#### Task input

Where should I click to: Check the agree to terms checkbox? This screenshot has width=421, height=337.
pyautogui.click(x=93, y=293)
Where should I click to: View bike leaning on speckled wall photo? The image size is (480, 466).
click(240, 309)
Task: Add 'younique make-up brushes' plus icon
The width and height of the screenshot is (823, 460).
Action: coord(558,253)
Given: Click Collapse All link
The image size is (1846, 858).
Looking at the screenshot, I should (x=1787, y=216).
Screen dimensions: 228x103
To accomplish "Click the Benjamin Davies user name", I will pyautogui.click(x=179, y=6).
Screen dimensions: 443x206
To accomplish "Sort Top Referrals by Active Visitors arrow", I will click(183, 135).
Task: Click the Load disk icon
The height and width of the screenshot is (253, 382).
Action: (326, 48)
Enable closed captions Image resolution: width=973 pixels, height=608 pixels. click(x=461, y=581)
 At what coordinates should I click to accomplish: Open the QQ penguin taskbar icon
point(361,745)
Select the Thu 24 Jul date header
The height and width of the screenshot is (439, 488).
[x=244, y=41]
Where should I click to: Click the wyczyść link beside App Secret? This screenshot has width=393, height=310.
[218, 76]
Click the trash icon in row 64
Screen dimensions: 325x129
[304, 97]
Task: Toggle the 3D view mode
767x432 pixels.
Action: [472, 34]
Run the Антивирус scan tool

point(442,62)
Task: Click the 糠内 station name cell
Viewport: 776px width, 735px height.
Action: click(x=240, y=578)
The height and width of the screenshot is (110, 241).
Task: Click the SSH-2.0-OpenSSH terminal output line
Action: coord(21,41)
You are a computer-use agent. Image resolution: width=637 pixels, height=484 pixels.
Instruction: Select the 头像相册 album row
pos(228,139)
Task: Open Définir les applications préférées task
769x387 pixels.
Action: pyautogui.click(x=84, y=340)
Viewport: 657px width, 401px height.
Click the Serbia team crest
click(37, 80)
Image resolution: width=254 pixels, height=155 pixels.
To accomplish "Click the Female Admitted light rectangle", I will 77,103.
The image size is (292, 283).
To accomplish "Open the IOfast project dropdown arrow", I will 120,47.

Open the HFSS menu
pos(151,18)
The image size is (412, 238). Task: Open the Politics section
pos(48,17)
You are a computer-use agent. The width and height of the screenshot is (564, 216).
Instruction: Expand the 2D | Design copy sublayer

########

**What you are asked to do**
Give back, exactly as written, the stretch from the line with "The image size is (292, 283)." through the line with "You are a computer-use agent. The", and no other lines from the records above.

**Answer area**
The image size is (292, 283).
To accomplish "Open the IOfast project dropdown arrow", I will 120,47.

Open the HFSS menu
pos(151,18)
The image size is (412, 238). Task: Open the Politics section
pos(48,17)
You are a computer-use agent. The width and height of the screenshot is (564, 216).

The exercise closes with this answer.